> [EXERCISE PASSAGE]:
+ + + +

Southam in WW1

Centenary Archive

Honouring those who died and all who served


Private  Robert Henry Middlemiss

Robert was born in Rotherhithe in 1874 and aged eighteen  he enlisted in the 4th Hussars. Military life came at some cost for he was court martialled and had two spells of imprisonment.  Nevertheless he served in India, followed by a short period on the reserve lists around 1898 and was recalled to the colours in 1899.

Private Middlemiss fought for two years in the Boer War, a vicious campaign, and was granted the South African medal.  This faded photograph probably dates from the 1890s or early 1900s.

He was discharged from 13th Hussars at the end of 1901 being ‘Medically unfit for further service’.  He returned to London where  he married widow Nancy McCabe (nee McCormack), in Bermondsey, in 1904.

The couple, together with Nancy’s three daughters, moved to Warwickshire living for a while in Stockton with a relative of Nancy, eventually settling in Southam with their, by then growing family. Robert had a small military pension and worked as a farm labourer but was again recalled to the colours in 1914.

On examination, Dr Lattey decided that the veteran, forty-year-old Robert’s health was sound and he joined the ‘National Reserve Guards for Rugby’, a home defence unit. He served for two years and was demobilised in March 1916 being of very ‘good charachter’ but ‘medically unfit’.

Nancy died in 1929 but Robert lived on alone at their home 26 Coventry Street. During WW2 he was an ambulance driver who after the blitz had to transport bodies from Coventry to the Southam morgue. The bodies of children he found profoundly upsetting.[1]

Robert Middlemiss was the grandfather of local historian Mary Williams.  When he died in 1946 his coffin was wheeled down the road from his house to the church on a bier. Mary (who was supposedly too young to see funerals) watched, with a friend, sitting on  the steps of Maud Stephen’s barber’s shop.  His coffin was draped with the Union flag for the service at the Parish Church.

[1] Conversation: Mary Williams with Val Brodie, 8th April 2018.

+ + + +

> [ENTRIES SUPPLIED]:
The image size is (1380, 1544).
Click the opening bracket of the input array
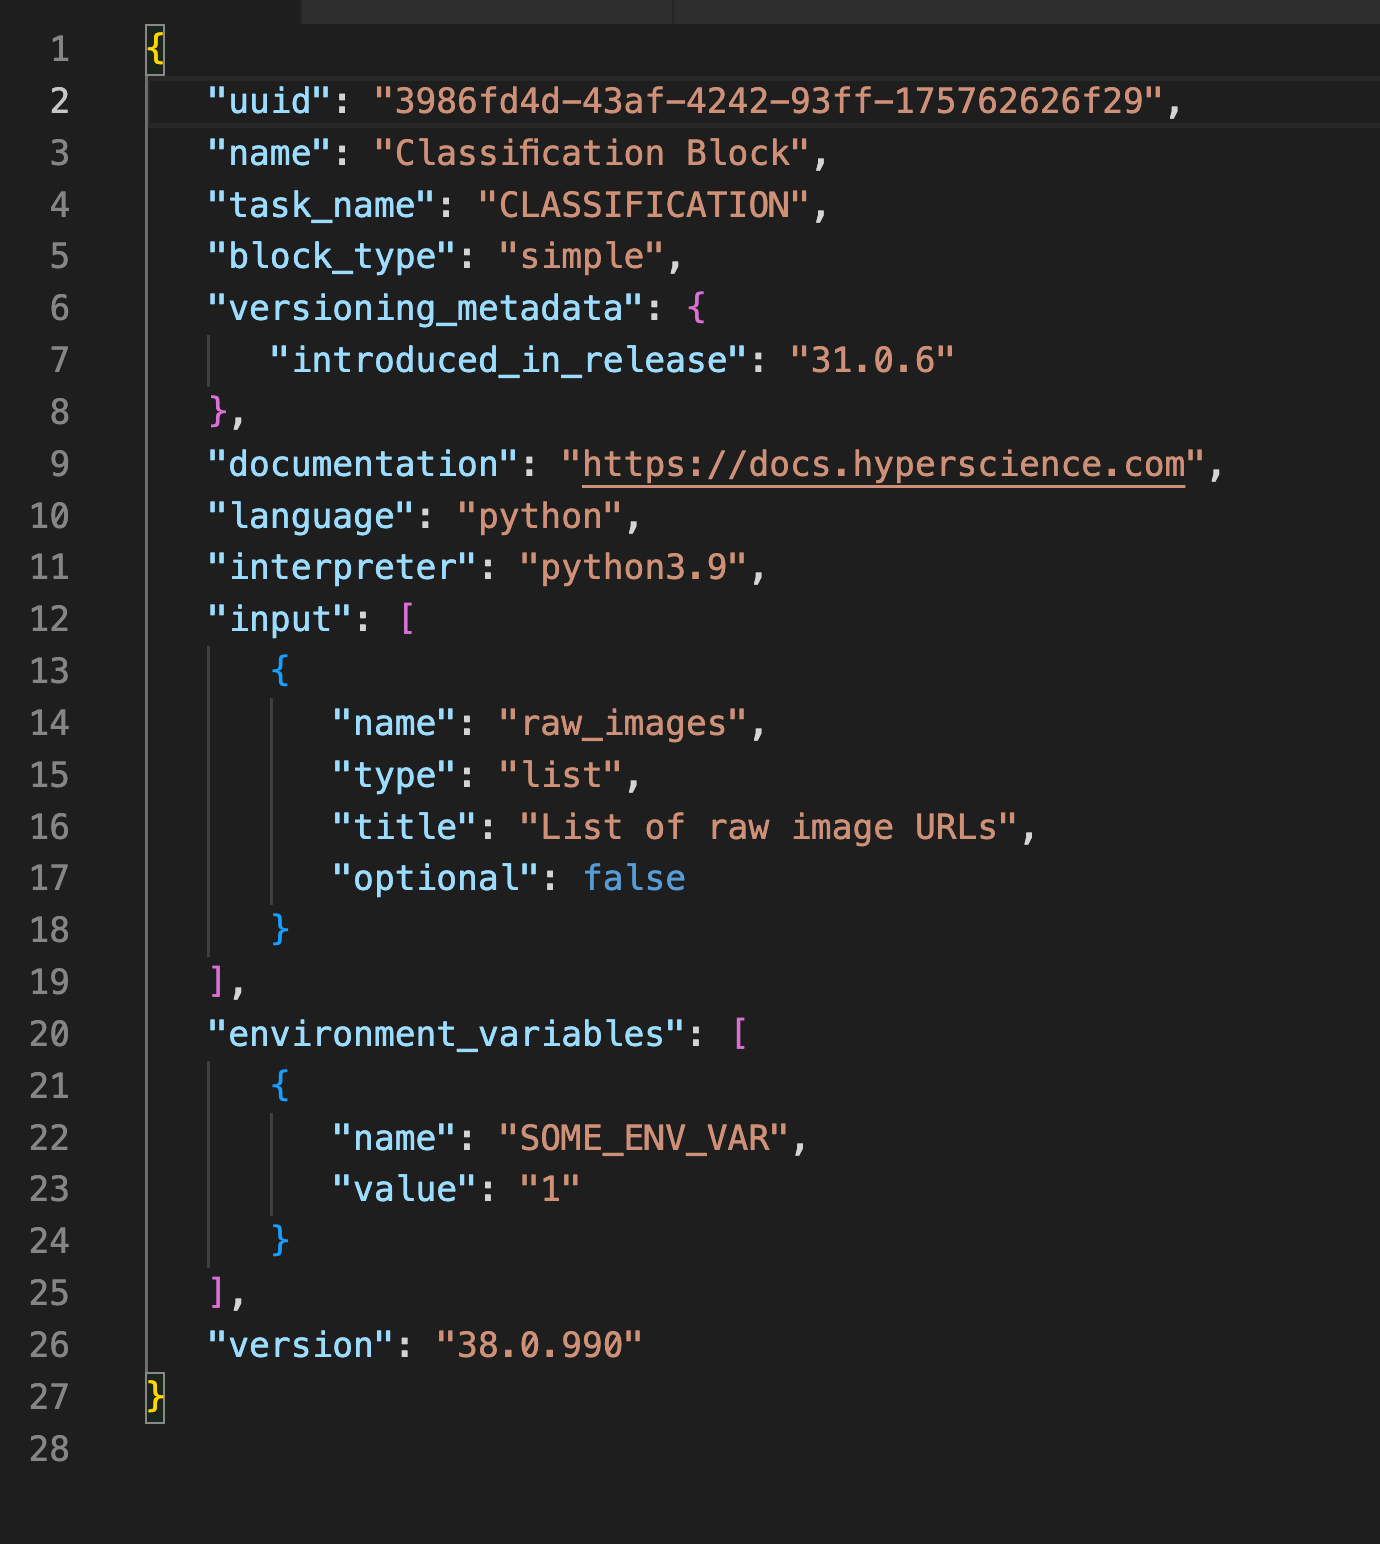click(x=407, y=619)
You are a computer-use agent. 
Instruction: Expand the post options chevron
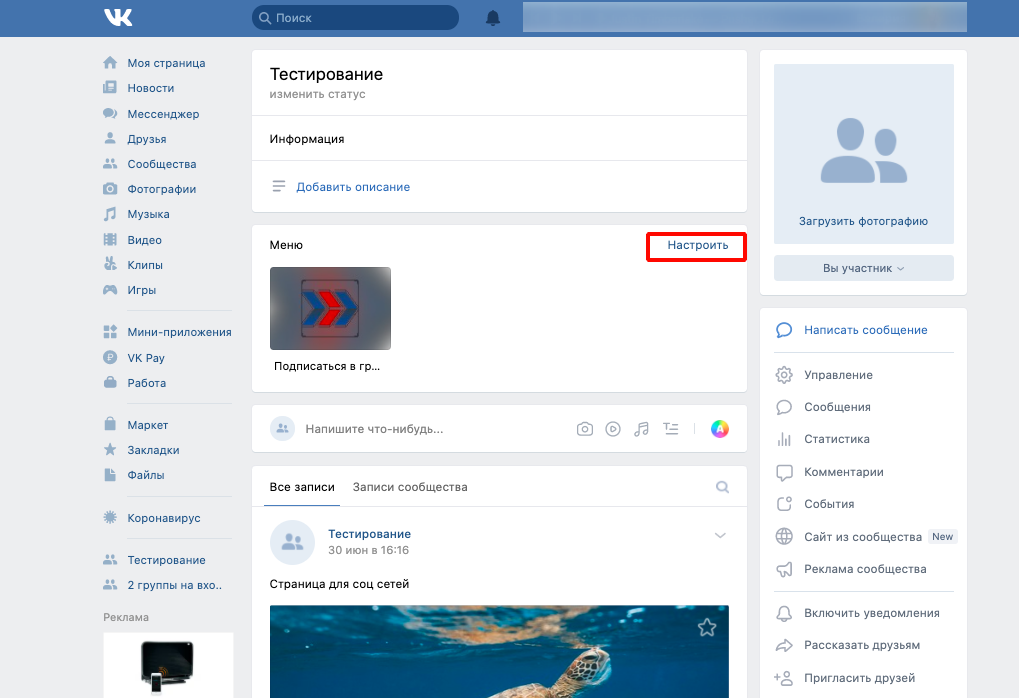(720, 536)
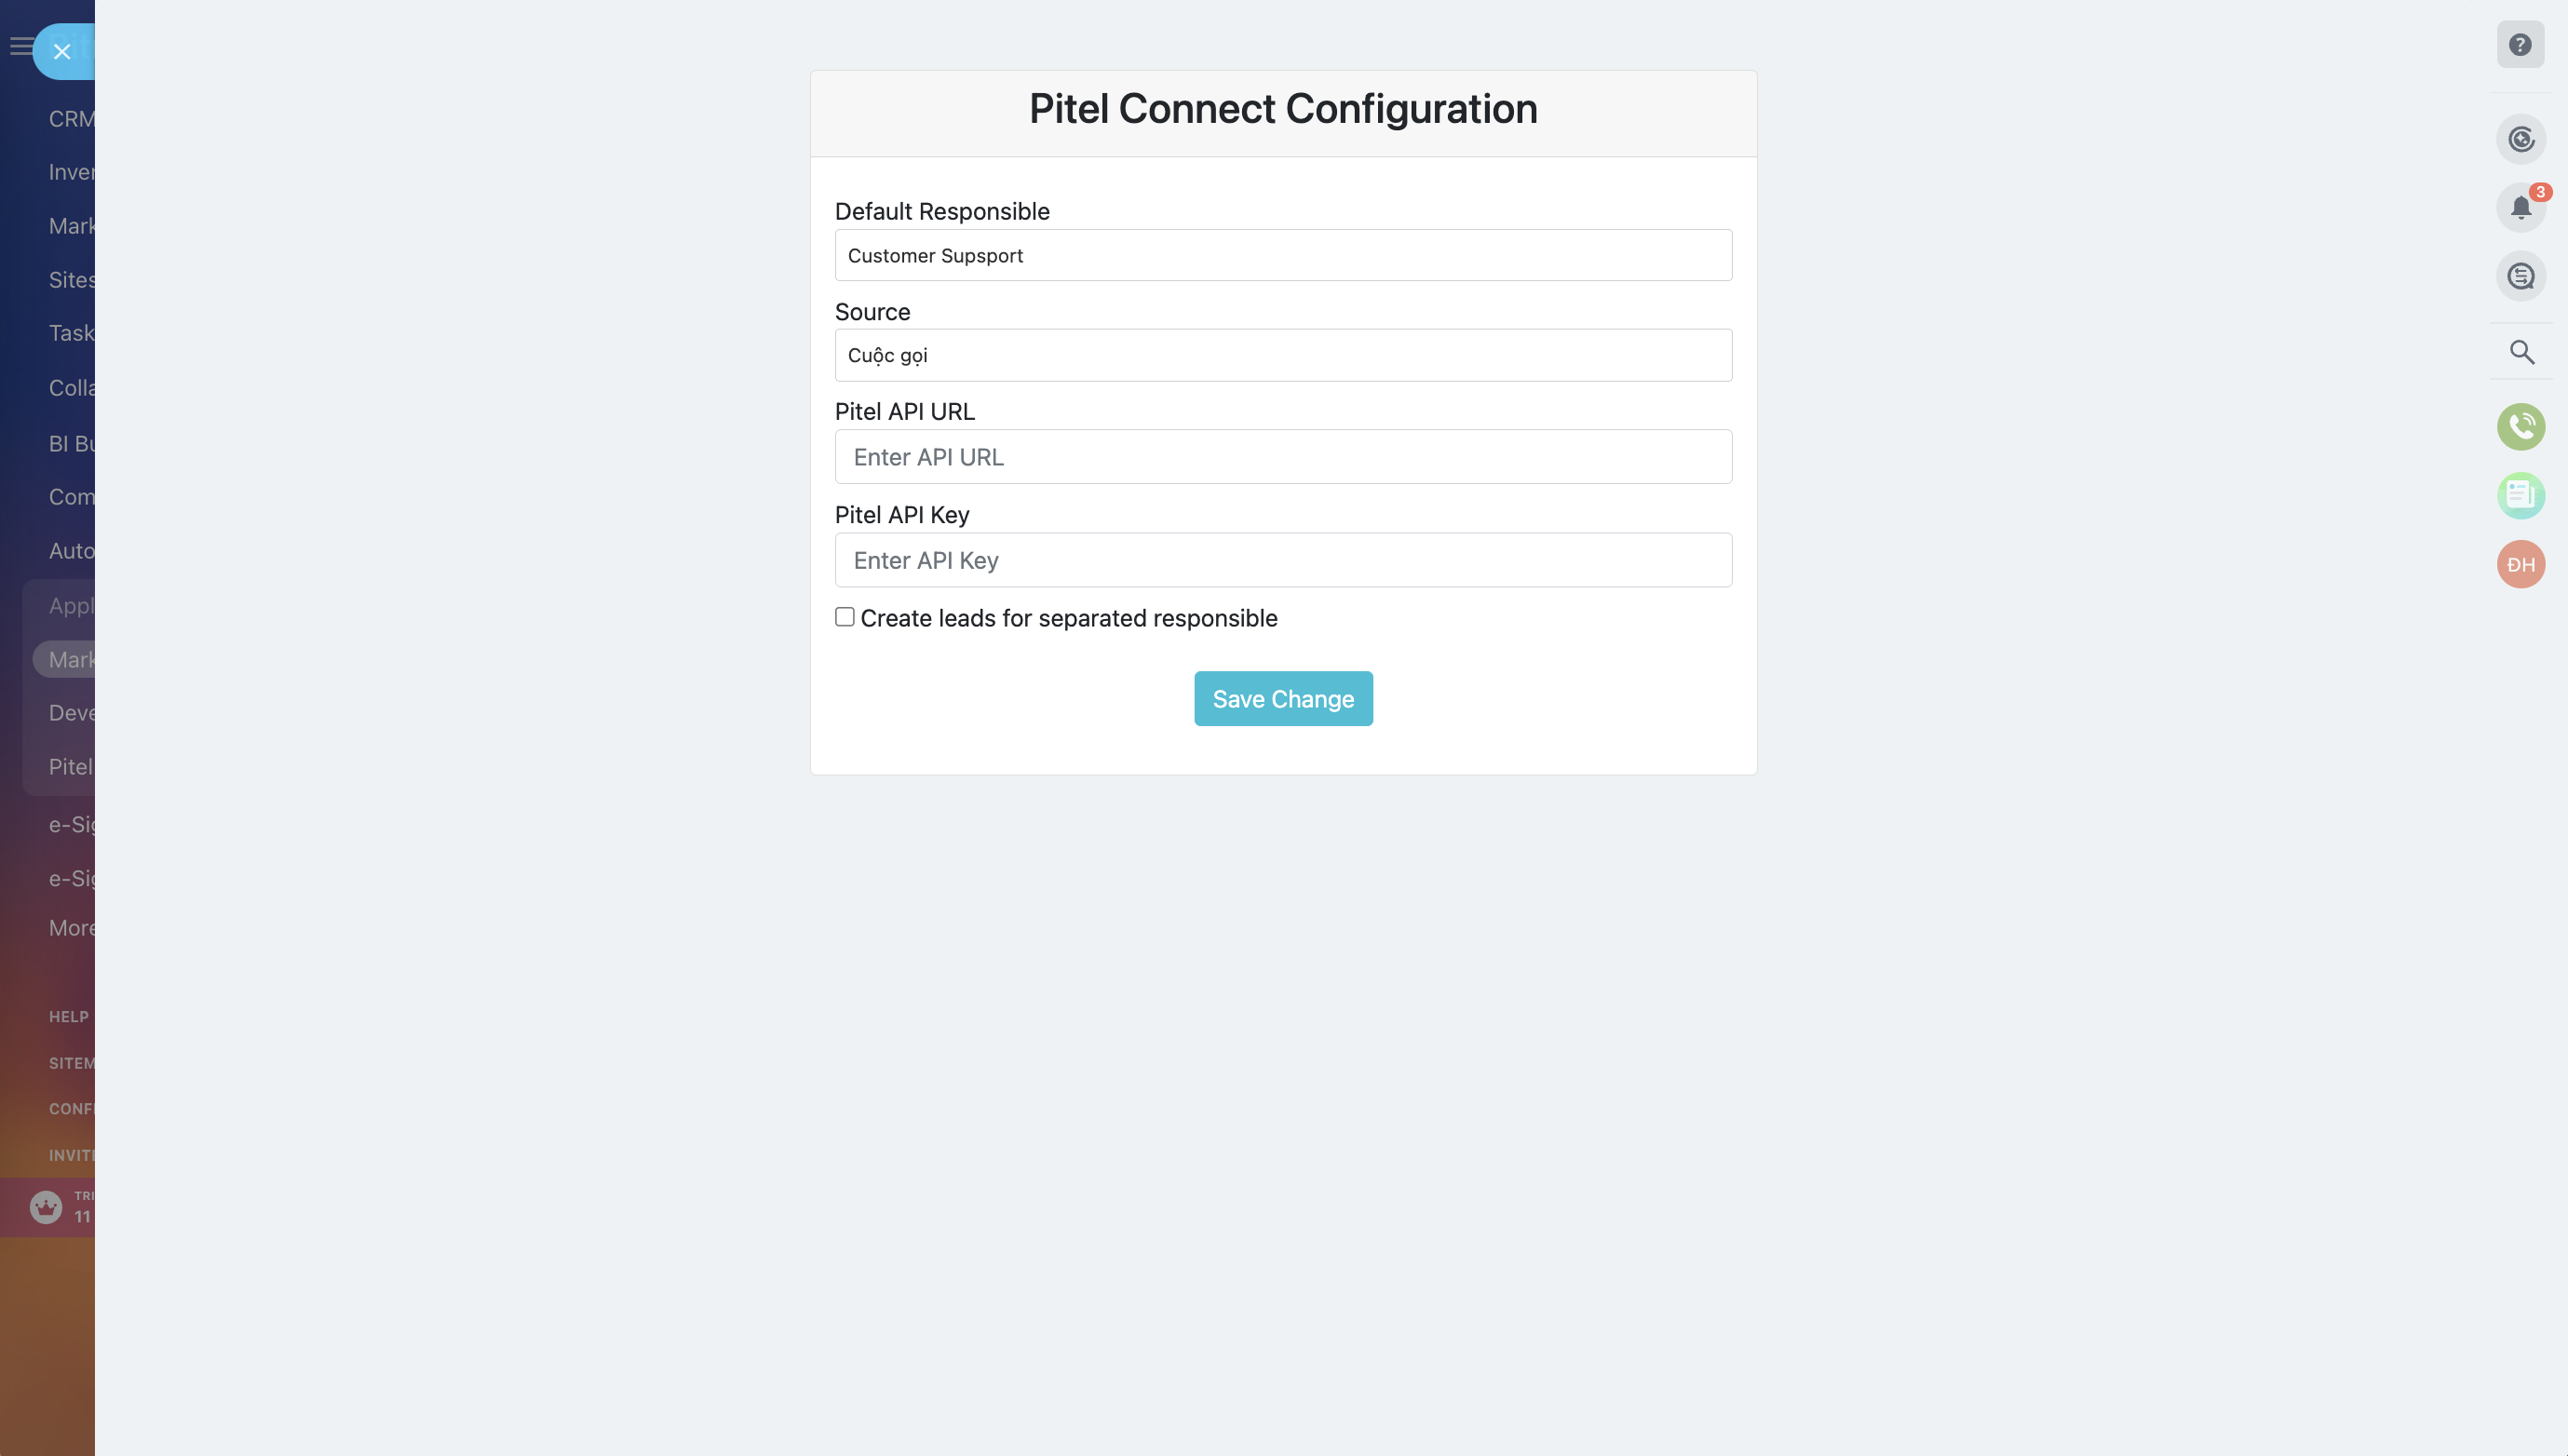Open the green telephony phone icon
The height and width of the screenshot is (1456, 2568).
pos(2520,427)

+ + + +

> [ACTION ITEM A]: According to the profile of Private Robert Henry Middlemiss, at what address did Robert live after Nancy died?
> [ACTION ITEM B]: Rewrite the profile of Robert Middlemiss starting at "Robert was born" and ending at "Bermondsey, in 1904.", putting "Egypt" where "India" stands.

> [ANSWER AREA A]: 26 Coventry Street

> [ANSWER AREA B]:
Robert was born in Rotherhithe in 1874 and aged eighteen  he enlisted in the 4th Hussars. Military life came at some cost for he was court martialled and had two spells of imprisonment.  Nevertheless he served in Egypt, followed by a short period on the reserve lists around 1898 and was recalled to the colours in 1899.

Private Middlemiss fought for two years in the Boer War, a vicious campaign, and was granted the South African medal.  This faded photograph probably dates from the 1890s or early 1900s.

He was discharged from 13th Hussars at the end of 1901 being ‘Medically unfit for further service’.  He returned to London where  he married widow Nancy McCabe (nee McCormack), in Bermondsey, in 1904.